Arnaud Friedmann dresse ici le portrait d’une femme sur le fil du rasoir. Entre remises en question, délires, rêves éveillés, et dérives mentales, « Elle » dont l’auteur tait le prénom, un peu vous, un peu moi, est dans sa quarantaine. Comme toutes les femmes qui ont connu ce passage, elle redoute l’altération de sa beauté et du désir qu’elle provoque chez les hommes. « Elle est portée sur la chose, avait dit ma mère. » Si les hommes ne vous désirent plus, que veut encore dire être une femme ? Cette idée fixe prend toute la place. Provoque les affabulations les plus tordues. Lui fait prendre tous les risques. La liberté du corps contraste alors avec l’emprisonnement de l’esprit et chaque pas qui résonne sur les pavés du passé de cette non-agression remet en cause les actions du présent. 
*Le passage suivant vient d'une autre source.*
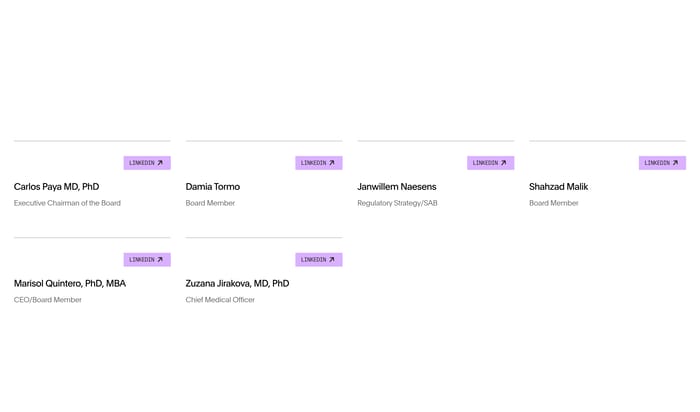Click the name Damia Tormo

coord(212,187)
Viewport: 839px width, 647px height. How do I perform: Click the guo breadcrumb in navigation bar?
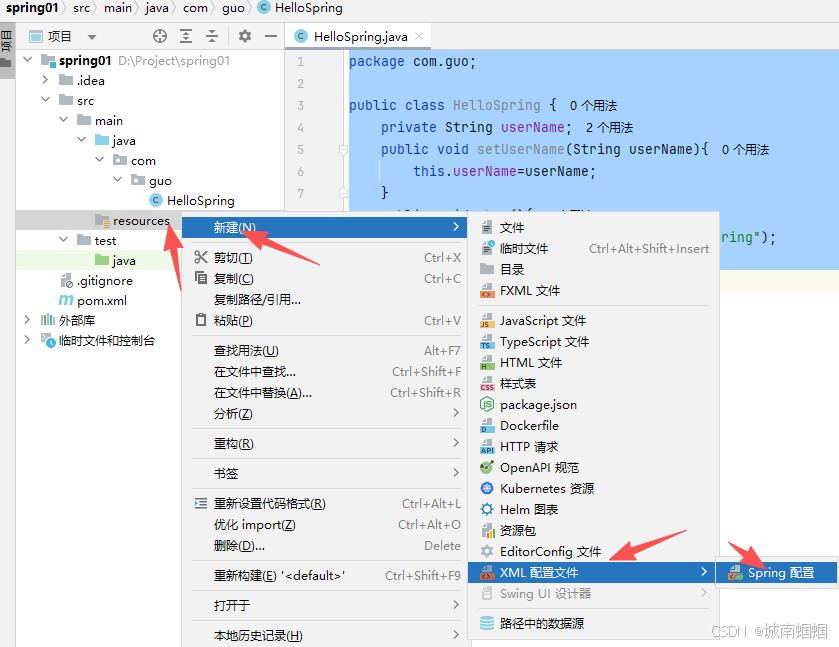pyautogui.click(x=233, y=8)
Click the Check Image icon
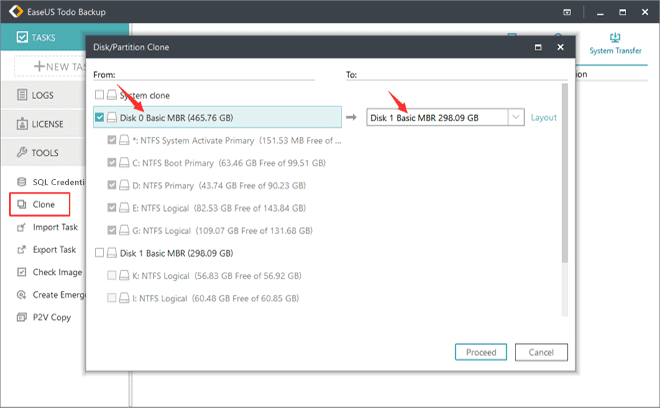Viewport: 660px width, 408px height. click(22, 272)
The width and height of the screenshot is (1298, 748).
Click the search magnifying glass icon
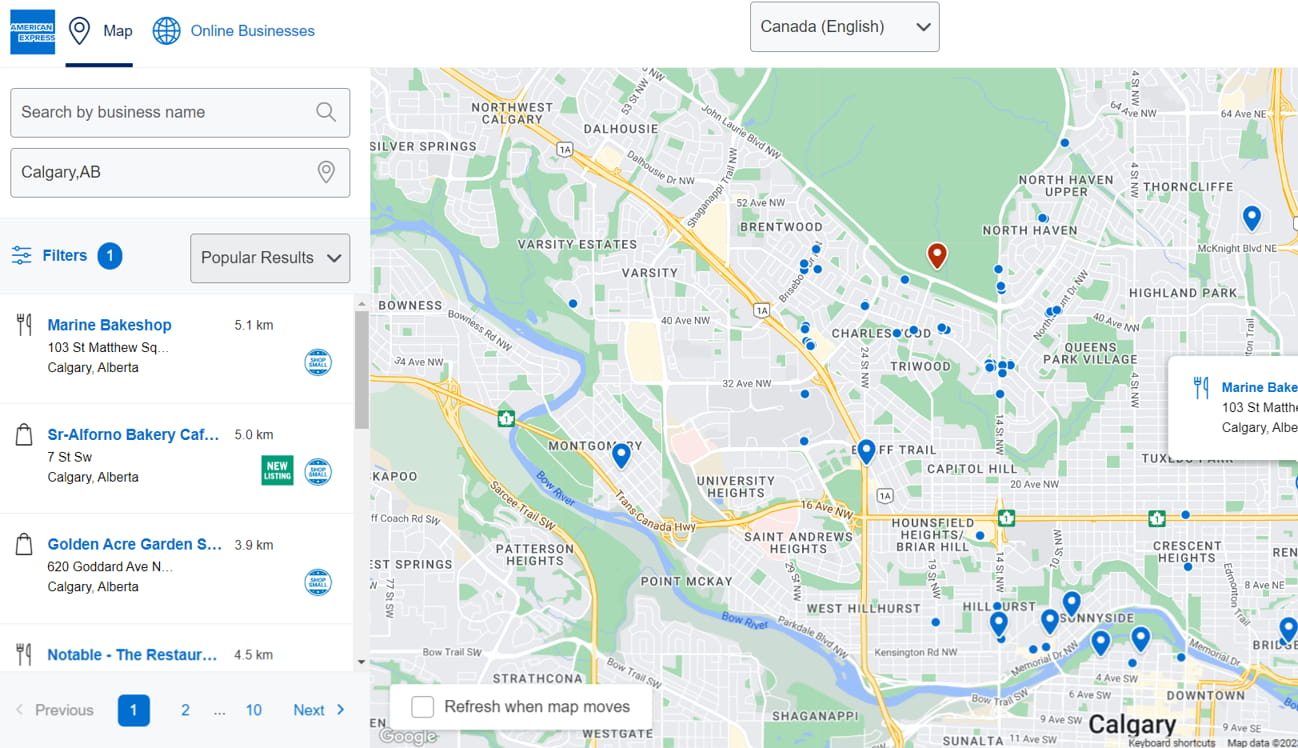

J’ai trouvé ce texte à l’atmosphère glaçante d’une grande finesse. D’une part, parce qu’il explicite parfaitement les conséquences d’un non-événement qui finit par occuper tout l’espace psychique et démontre avec pertinence à quel point le cerveau peut disjoncter. D’autre part, et c’est sans doute le plus remarquable puisque « La femme d’après » est écrit par un homme, l’aptitude de l’écrivain à comprendre et à retranscrire les marques du passage du temps sur le corps d’une femme. Il ne s’agit pas simplement de vieillissement, il s’agit du regard de l’autre, des répercussions psychologiques que cela engendre, de la perte des repères dans ce qui faisait la féminité, et disons-le, du sexe. Ne plus désirer une femme parce que son corps a vieilli est sans doute le pire des outrages et la plus dégradante des insultes. Les dommages causés peuvent être irrémédiables. Je vous laisse apprécier et juger de ces ravages dans la toute fin du roman.